→ Assignment
Below are some records. Copy every line in them that holds "click".
··· Records for the exercise ···
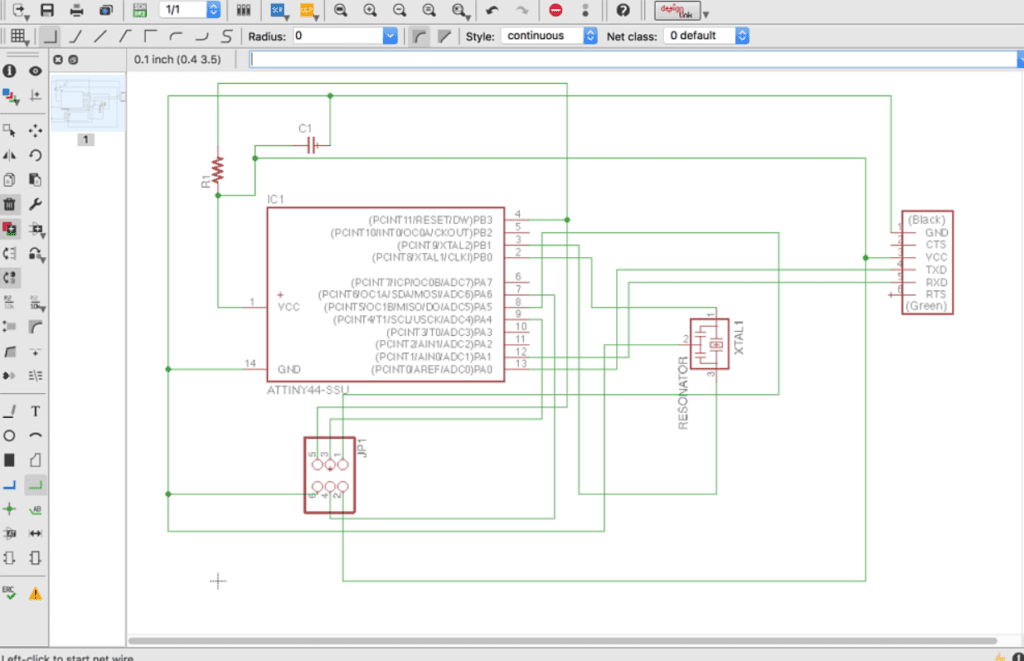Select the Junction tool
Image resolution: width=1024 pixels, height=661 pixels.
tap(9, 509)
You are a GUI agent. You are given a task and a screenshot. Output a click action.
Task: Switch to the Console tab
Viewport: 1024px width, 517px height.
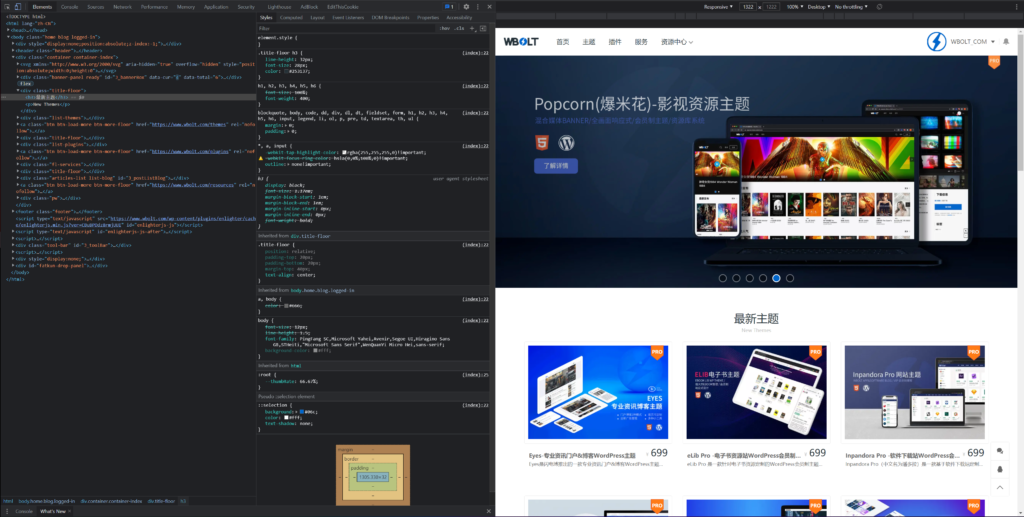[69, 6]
···
··· Records for the exercise ···
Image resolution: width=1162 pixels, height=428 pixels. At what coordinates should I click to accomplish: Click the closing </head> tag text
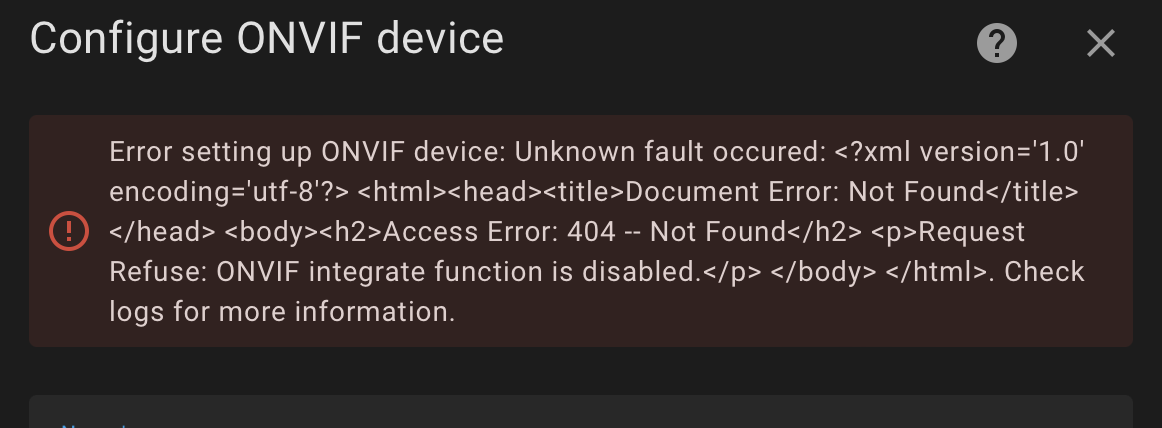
···
→ Answer to this task
You are a GUI agent. You are given a task and a screenshot. Output a click action.
Image resolution: width=1162 pixels, height=428 pixels. At what coordinates should I click to accomplish: Click the closing </head> tag text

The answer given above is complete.